Capone, le troisième film, de Josh Trank est encore une fois consacrée aux métamorphoses du corps. Dans Chronicle et Les quatre fantastiques, il s’agissait de corps transformés par des super-pouvoirs. Mais on n’oublie pas la vision de La Chose découvrant l’abomination qu’était devenu son être dans une séquence cronenbergienne au possible. Capone parait éloigné de cet univers, puisqu’il s’agit d’un récit très librement inspiré par la dernière année de vie de Al Capone, le célèbre gangster surnommé Scarface. Mais il s’agit encore une fois d’un corps en mutation. Mais cette fois-ci pas de super-pouvoirs, ce serait même l’inverse. Victime de troubles de la mémoire et de la siphyllis, son corps n'est qu’un amas de chair difforme que le cerveau n’arrive plus à contrôler. Al Capone, enfin « Fonzo » puisqu’il est désormais interdit de l’appeler par son nom - miroir des temps glorieux -  se chie dessus indifféremment en poussant des borborygmes indéchiffrables. Cloitré dans son Xanadu, une demeure rococo peu à peu dépossédée de ses biens, il hante son habitat comme un zombie mimant machinalement les gestes du passé dans une pantomime grotesque. Josh Trank essaie de lisser le présent et les souvenirs, et filme au même niveau la réalité et les rencontres fictives entre Fonzo et certaines connaissances (un vieil ami joué par Matt Damon ; un fils illégitime né d’une précédente union).

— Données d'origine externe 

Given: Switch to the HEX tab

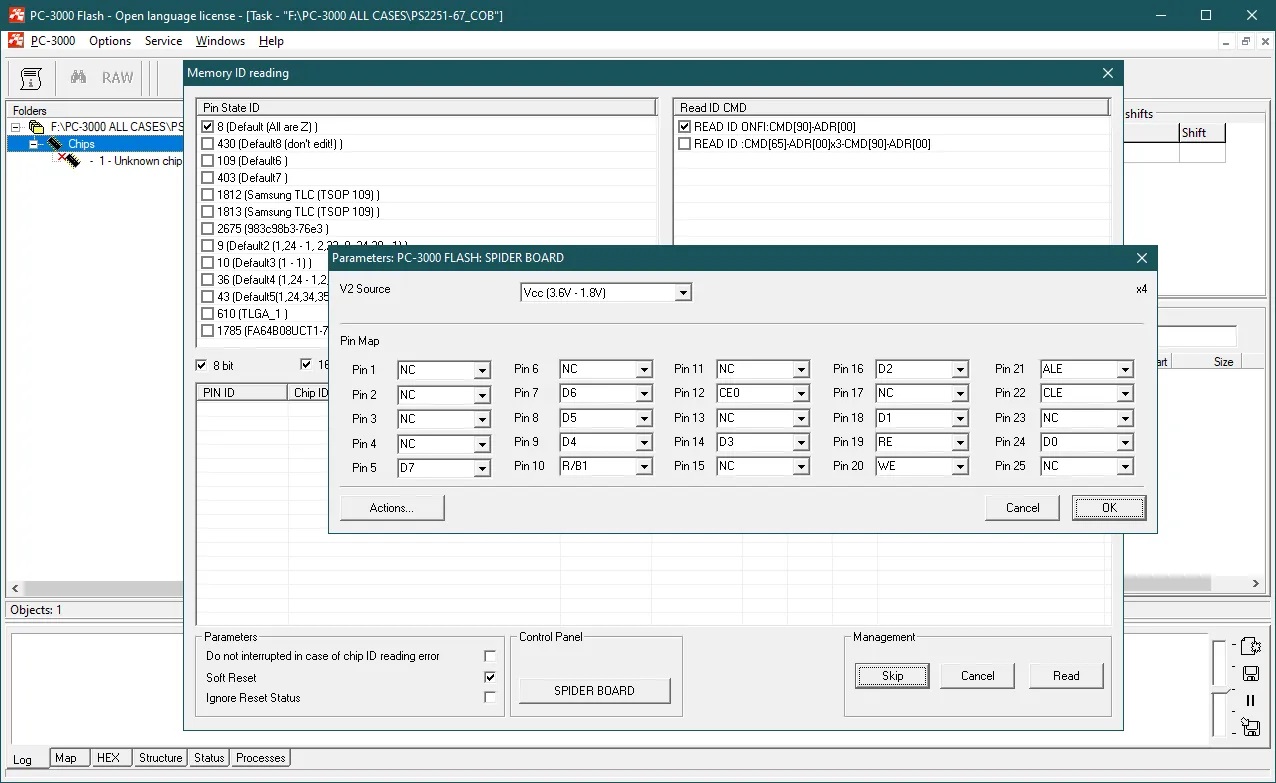Looking at the screenshot, I should pyautogui.click(x=108, y=758).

Trank ne montre jamais ce qui est vrai et faux, et va même jusqu’à créer des scènes qui ne peuvent pas être vues du point de vue du héros éponyme (par exemple Matt Dillon et une conquête dans un motel). Des scènes à priori réelles (comme son médecin dévoilant des informations confidentielles à la police en planque) ont l’air véridiques mais n’émaneraient du cerveau paranoïaque de Fonzo ? Il y a bien pourtant quelques plans « objectifs ». Quand Fonzo discute avec Matt Dillon, des plans de Linda Cardellini, qui joue sa femme, montre bien que Fonzo est seul à ce moment. Mais ces plans sont rares. Josh Trank revendique une liberté totale et ne s’embarrasse d’aucune cohérence. Passé, présent voire futur fusionnent dans la linéarité de narration. Ne plus se souvenir et bientôt mourir, c’est peut-être ne plus savoir distinguer les frontières pourtant fictives du temps. Beau film.

 

dimanche 27 septembre 2020

ELIXIR (poème)

 
J’ai consulté les médecins,
Les marabouts et oracles.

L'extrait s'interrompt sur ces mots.